■ Problem requirements ■
Please report how many lines in the data underneath hold the word "heading", with no other text.
^^^^
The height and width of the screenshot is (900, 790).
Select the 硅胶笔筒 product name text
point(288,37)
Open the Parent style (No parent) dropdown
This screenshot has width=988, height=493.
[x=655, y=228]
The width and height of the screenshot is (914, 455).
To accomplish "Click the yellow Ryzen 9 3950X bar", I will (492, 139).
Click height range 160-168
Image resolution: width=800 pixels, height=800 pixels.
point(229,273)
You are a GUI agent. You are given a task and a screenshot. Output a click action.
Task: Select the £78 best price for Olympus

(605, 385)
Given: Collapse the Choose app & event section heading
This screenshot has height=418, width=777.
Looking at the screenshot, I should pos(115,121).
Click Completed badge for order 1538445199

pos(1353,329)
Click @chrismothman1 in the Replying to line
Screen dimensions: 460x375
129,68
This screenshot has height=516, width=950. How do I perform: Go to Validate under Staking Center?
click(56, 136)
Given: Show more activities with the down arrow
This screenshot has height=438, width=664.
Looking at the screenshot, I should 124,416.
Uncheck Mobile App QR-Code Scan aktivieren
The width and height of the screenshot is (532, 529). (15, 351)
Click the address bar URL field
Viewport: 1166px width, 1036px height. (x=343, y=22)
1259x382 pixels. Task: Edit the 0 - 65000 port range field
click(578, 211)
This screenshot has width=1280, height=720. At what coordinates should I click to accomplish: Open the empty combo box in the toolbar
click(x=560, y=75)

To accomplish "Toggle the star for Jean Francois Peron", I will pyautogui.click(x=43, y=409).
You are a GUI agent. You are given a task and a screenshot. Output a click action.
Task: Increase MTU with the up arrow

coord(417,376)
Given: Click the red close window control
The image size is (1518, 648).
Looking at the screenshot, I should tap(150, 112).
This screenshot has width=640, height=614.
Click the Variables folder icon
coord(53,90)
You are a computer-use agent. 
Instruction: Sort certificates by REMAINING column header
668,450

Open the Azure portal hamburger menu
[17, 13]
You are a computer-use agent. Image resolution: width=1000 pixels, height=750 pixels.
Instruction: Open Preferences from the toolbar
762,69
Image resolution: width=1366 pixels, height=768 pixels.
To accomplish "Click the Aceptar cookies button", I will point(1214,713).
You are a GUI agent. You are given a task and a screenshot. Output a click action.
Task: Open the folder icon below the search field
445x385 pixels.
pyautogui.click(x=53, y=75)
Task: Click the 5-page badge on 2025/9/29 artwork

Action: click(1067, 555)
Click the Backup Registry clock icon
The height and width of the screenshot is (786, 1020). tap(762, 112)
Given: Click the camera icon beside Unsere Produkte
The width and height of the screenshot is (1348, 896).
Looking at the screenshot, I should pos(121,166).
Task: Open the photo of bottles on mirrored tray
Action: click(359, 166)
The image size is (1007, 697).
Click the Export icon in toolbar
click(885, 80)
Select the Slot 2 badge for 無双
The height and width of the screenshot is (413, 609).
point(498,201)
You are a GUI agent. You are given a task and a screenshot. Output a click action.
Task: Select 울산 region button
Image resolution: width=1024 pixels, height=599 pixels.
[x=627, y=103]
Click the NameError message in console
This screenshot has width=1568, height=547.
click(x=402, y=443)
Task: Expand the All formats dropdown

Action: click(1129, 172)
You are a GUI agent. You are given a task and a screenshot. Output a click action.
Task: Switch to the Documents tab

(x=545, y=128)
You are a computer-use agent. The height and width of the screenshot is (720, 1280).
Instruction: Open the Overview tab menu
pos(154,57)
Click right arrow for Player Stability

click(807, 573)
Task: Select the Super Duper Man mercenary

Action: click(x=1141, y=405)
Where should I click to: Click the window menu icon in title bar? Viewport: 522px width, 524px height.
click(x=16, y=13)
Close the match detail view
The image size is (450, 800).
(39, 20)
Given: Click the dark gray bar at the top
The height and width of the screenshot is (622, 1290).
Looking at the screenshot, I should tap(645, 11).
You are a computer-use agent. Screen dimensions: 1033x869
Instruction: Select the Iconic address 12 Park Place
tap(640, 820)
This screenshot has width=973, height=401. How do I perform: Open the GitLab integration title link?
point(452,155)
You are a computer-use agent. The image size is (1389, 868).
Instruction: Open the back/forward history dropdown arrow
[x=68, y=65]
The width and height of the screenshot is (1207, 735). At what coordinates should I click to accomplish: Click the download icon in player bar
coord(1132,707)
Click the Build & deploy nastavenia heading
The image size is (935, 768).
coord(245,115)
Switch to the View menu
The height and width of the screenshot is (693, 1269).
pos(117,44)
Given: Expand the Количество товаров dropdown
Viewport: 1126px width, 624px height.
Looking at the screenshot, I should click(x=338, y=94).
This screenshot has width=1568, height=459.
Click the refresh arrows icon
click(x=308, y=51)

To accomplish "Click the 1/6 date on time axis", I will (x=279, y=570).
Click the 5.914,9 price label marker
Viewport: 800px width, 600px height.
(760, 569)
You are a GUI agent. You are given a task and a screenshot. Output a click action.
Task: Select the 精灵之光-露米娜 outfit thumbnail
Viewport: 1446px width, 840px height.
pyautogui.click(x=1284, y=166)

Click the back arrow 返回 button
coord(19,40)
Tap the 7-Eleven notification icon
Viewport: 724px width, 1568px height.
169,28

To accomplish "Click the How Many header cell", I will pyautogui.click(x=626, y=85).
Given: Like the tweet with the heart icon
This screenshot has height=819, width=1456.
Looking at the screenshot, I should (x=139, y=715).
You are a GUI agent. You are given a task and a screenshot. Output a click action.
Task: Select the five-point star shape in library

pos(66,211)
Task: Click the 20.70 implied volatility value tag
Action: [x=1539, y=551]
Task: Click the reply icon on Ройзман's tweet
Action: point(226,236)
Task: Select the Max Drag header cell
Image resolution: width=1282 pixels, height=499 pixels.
^^^^
■ Exercise response ■
2